- DATA IN THIS EXERCISE
▬▬▬▬▬▬
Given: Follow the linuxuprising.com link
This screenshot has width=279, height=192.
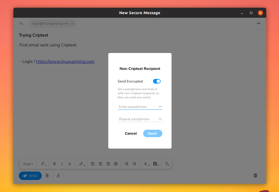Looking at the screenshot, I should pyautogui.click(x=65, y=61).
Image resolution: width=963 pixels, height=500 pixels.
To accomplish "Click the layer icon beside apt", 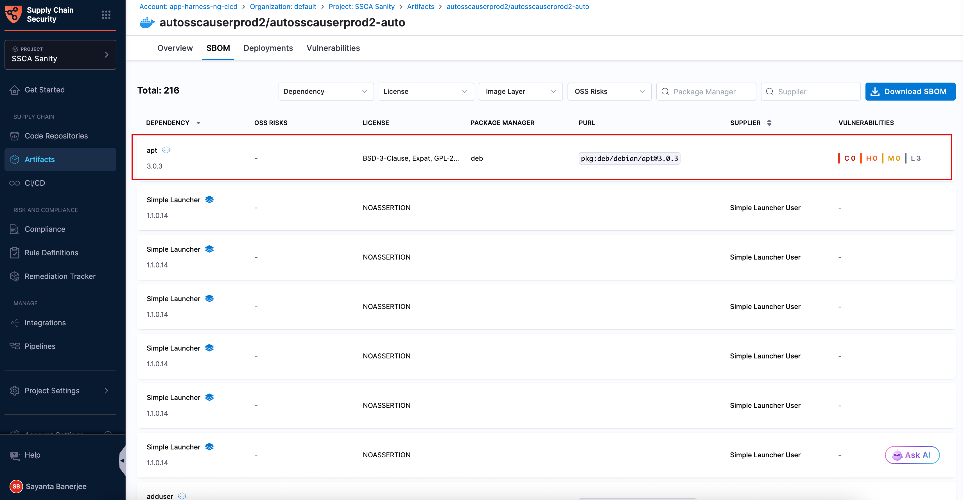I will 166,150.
▬▬▬▬▬▬
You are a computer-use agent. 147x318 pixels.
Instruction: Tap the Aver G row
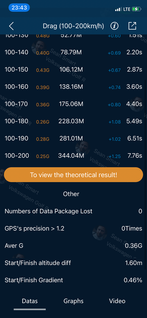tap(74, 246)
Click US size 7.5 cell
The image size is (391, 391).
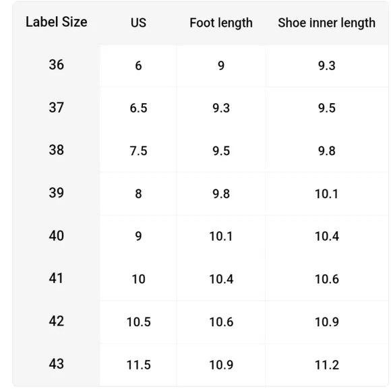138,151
▬▬▬▬▬▬
- WRITTEN EXERCISE
Locate every line in the listing above that contains the string "size", and copy each of those lines in full.

- ANSWER
Click US size 7.5 cell
The image size is (391, 391).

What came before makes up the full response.